**TASK DATA:**

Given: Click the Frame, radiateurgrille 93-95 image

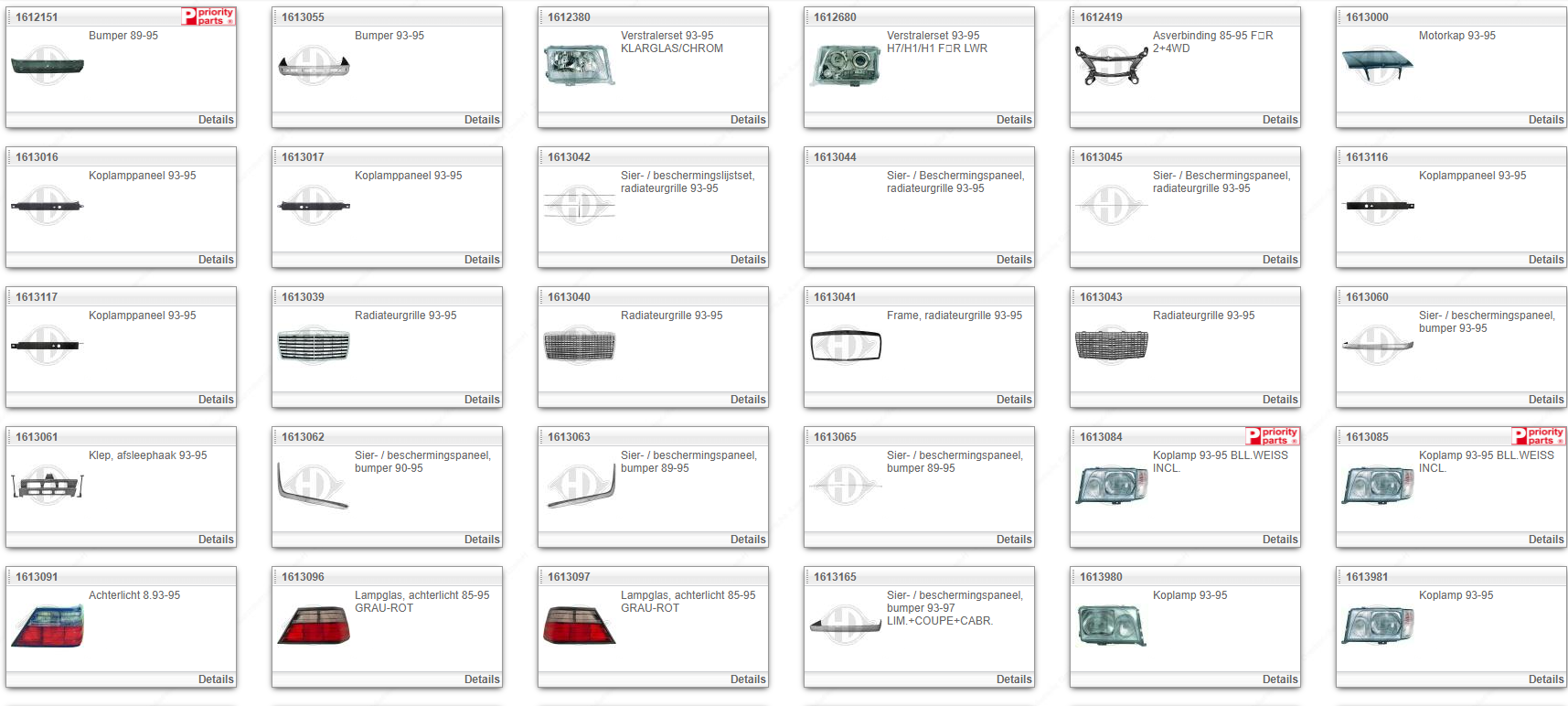Looking at the screenshot, I should (x=846, y=346).
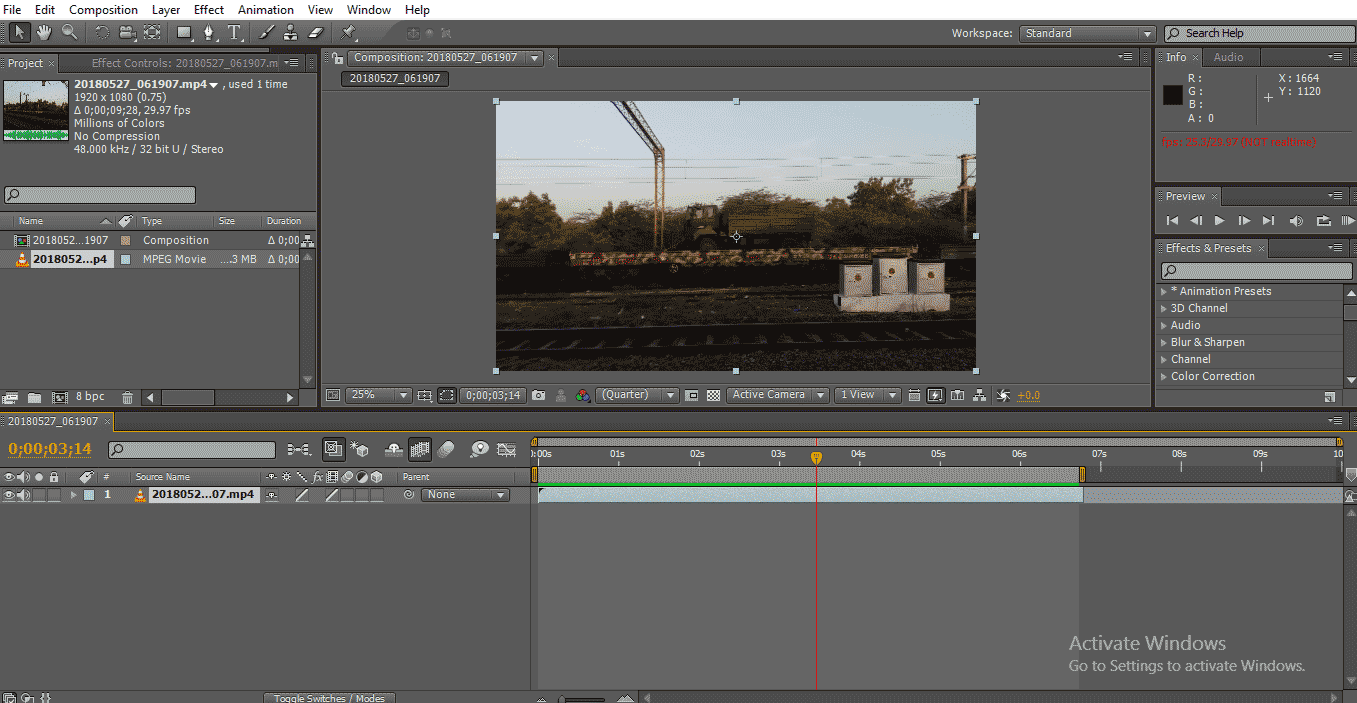Click the Preview panel play button
Screen dimensions: 1357x703
click(1219, 221)
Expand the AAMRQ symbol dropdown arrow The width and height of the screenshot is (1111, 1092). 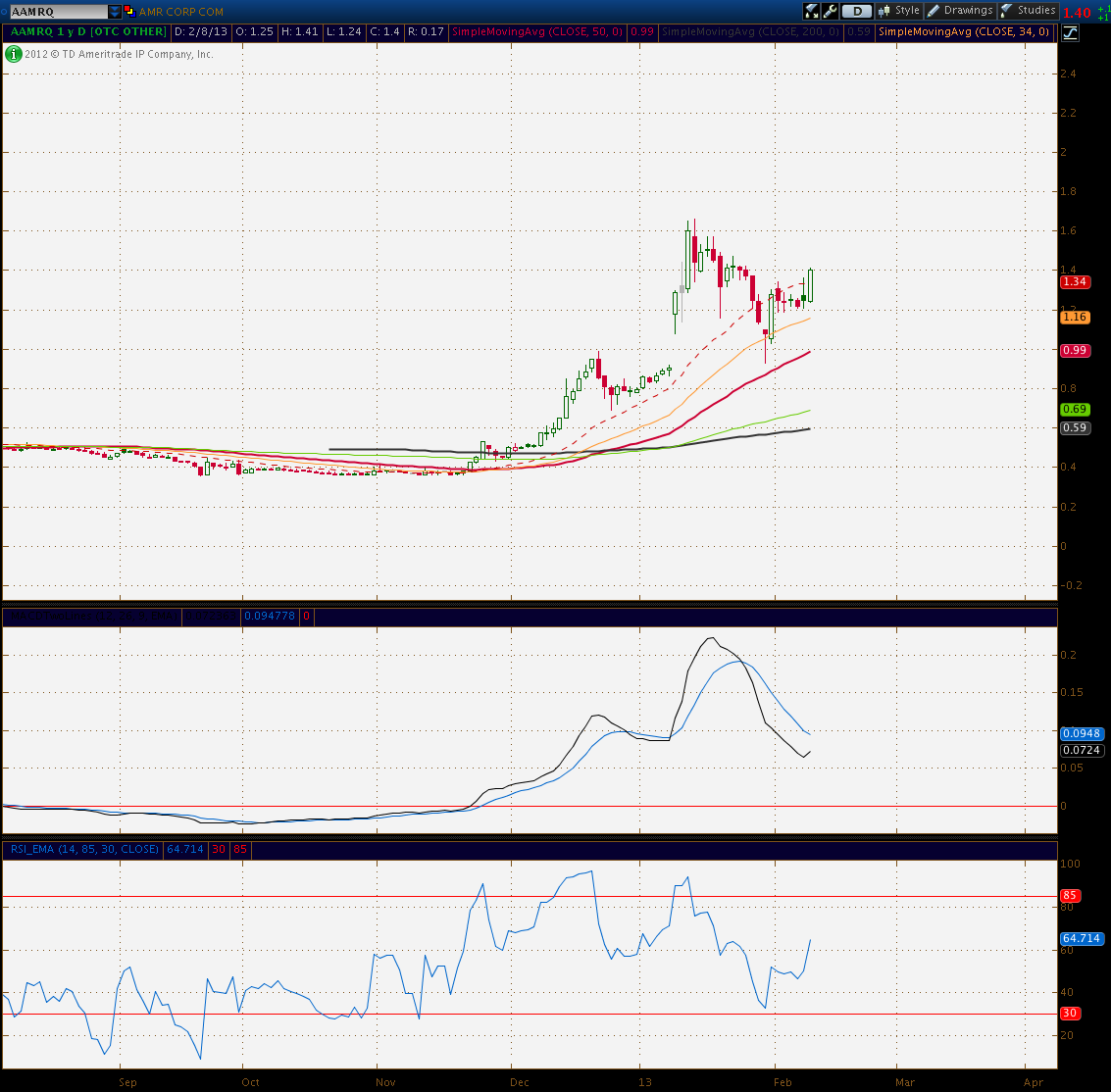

**WHAT YOU ARE ASKED TO DO:**
Please write out every line of the listing above word for word, leaving the pictures out.

**FINISHED EXERCISE:**
Given: Click the Frame, radiateurgrille 93-95 image

Looking at the screenshot, I should (x=846, y=346).
Click the Preview panel play button
Screen dimensions: 1357x703
click(1219, 221)
Expand the AAMRQ symbol dropdown arrow The width and height of the screenshot is (1111, 1092). 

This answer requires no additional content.